The duke's often less-than-diplomatically expressed views have frequently landed him in trouble in the past. He made one of his most famous gaffes during a visit to China in 1986, when he described Peking as "ghastly" and told British students: "If you stay here much longer you'll all be slitty-eyed."

He told a Briton he met in Hungary in 1993: "You can't have been here that long - you haven't got a pot belly."

Two years later he asked a Scottish driving instructor: "How do you keep the natives off the booze long enough to pass the test?"

He has also angered the bereaved before. Prince Philip upset residents of Lockerbie when on a visit to the town in 1993, he said to a man who lived in a road where 11 people had been killed by wreckage from the Pan Am jumbo jet: "People usually say that after a fire it is water damage that is the worst. We are still trying to dry out Windsor Castle."

At the funeral of King Baudouin of Belgium in 1993, the prince wore a smart sash of green with red and gold stripes. It was not the Belgian Order of Leopold but the Zaireian Order of the Leopard.

Few have been spared from the duke's somewhat politically incorrect views. At the height of the recession in 1981 he said: "Everybody was saying we must have more leisure. Now they are complaining they are unemployed."

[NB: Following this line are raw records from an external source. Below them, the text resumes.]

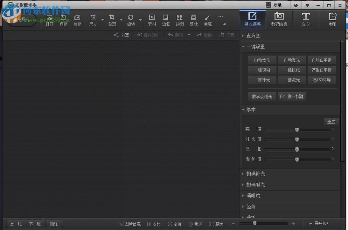Image resolution: width=348 pixels, height=230 pixels.
Task: Select the 画笔 (Brush) tool
Action: pos(207,20)
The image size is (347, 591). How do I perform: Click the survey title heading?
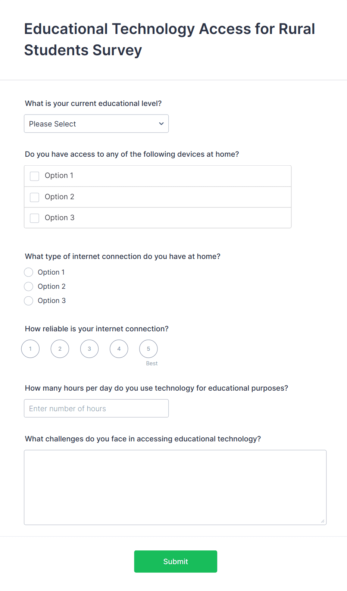[169, 39]
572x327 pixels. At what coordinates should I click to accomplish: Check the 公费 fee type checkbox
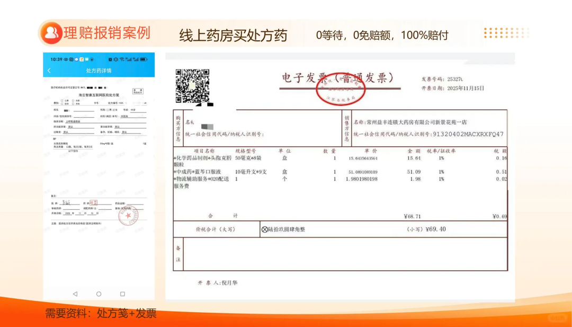62,100
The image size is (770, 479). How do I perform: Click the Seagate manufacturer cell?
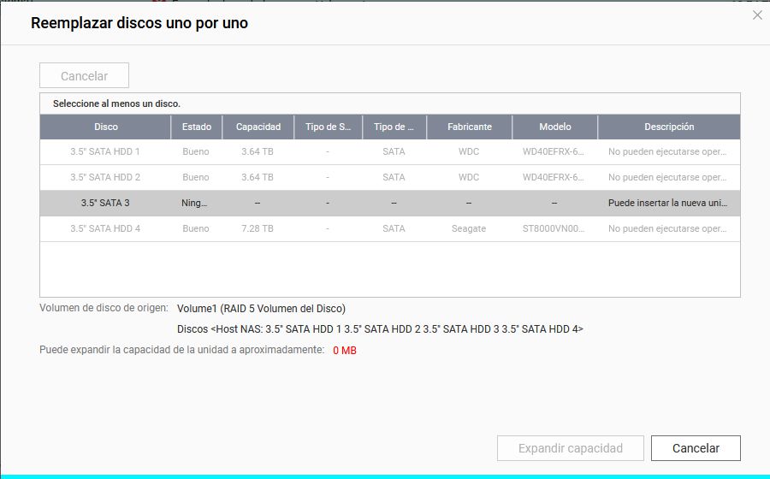(469, 229)
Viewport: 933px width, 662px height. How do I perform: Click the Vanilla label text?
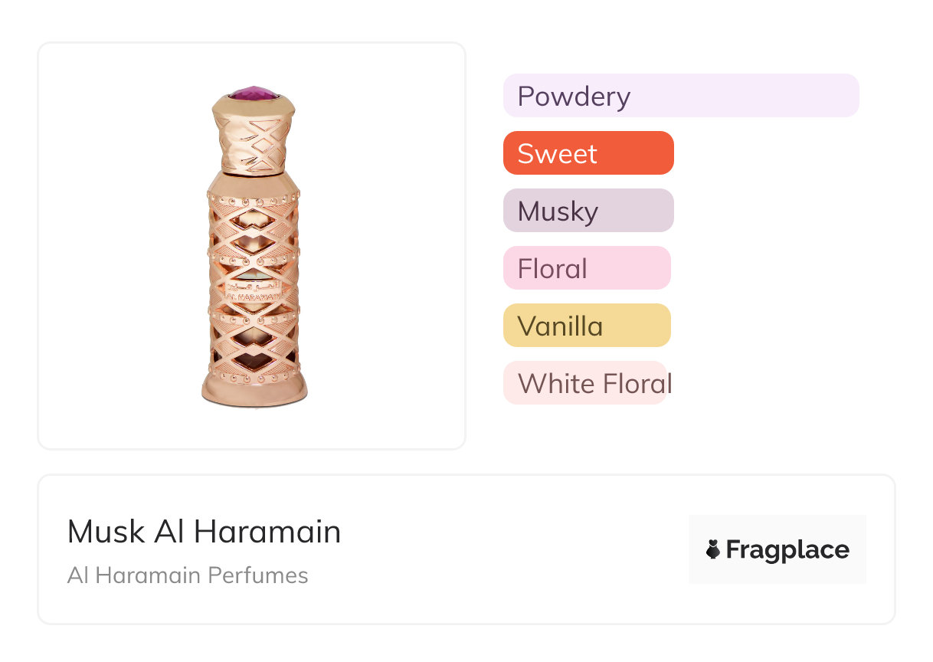(560, 326)
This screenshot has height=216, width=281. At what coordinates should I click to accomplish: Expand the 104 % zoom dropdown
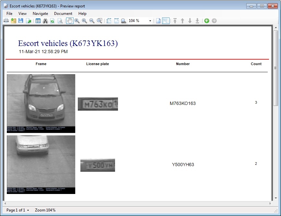[x=150, y=21]
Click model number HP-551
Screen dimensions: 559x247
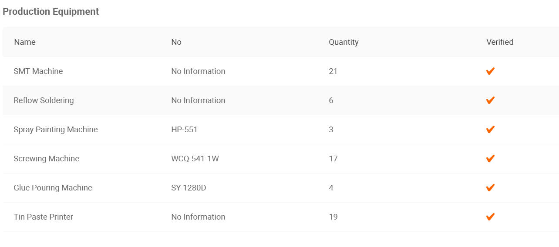pos(184,130)
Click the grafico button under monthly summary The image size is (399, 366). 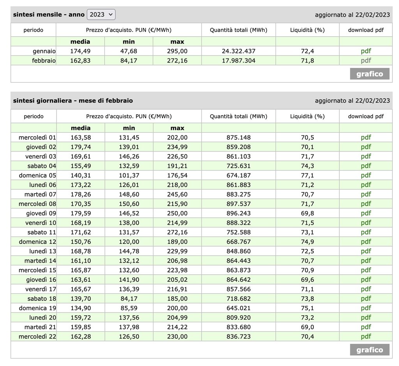click(x=369, y=74)
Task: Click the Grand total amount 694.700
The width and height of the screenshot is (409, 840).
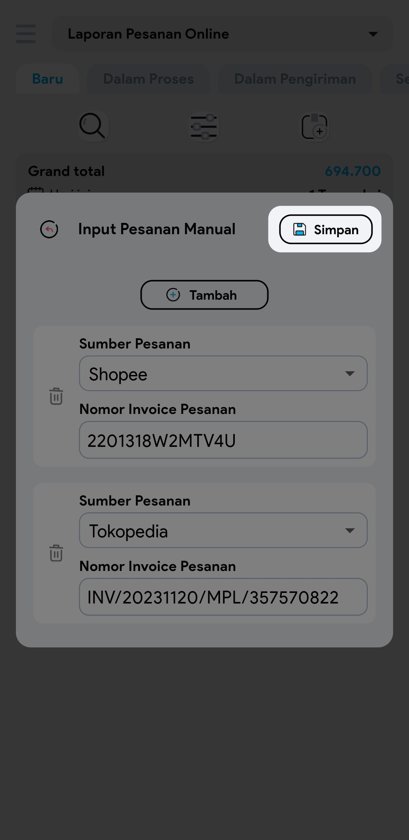Action: (x=353, y=171)
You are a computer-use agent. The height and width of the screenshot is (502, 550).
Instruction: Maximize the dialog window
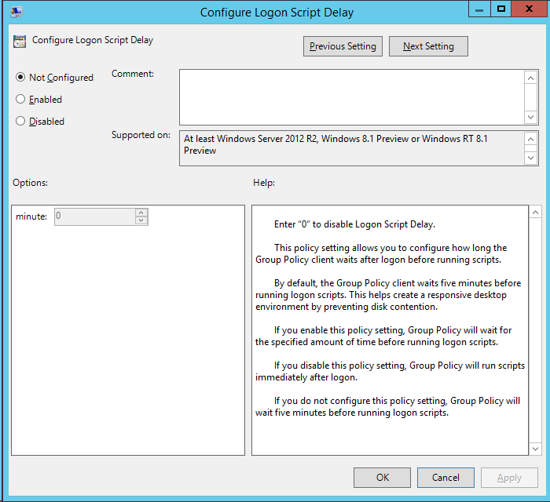click(501, 9)
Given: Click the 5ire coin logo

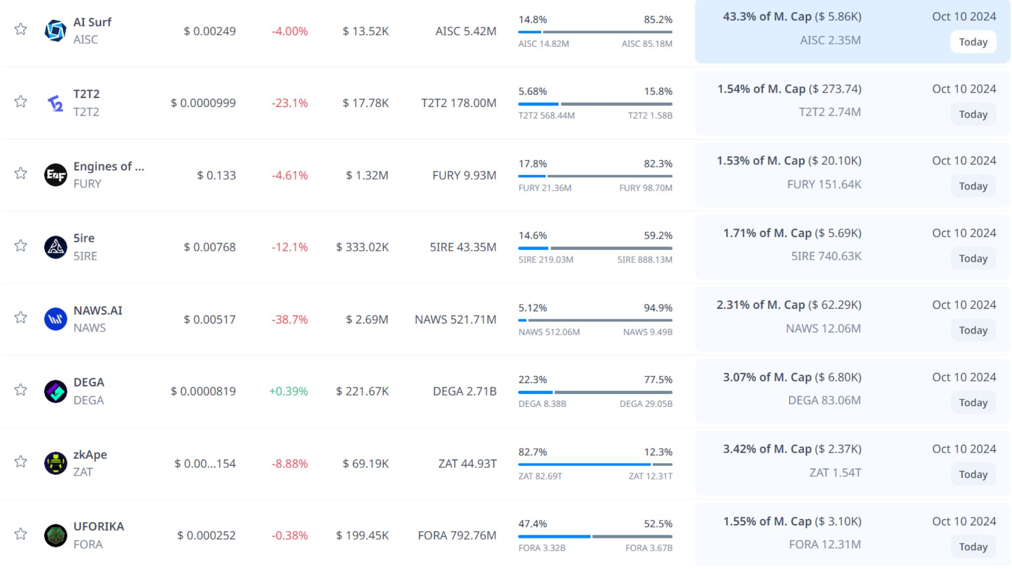Looking at the screenshot, I should (x=55, y=247).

In 1969 the duke was said to have annoyed Tom Jones after the Royal Variety Performance by asking: "What do you gargle with, pebbles?" He added the following day: "It is very difficult at all to see how it is possible to become immensely valuable by singing what I think are the most hideous songs."

Yet some remarks may have been considered less controversial. Thirty years ago, Prince Philip said at a private lunch that he thought Adam Faith's singing was like bath water going down a plug hole.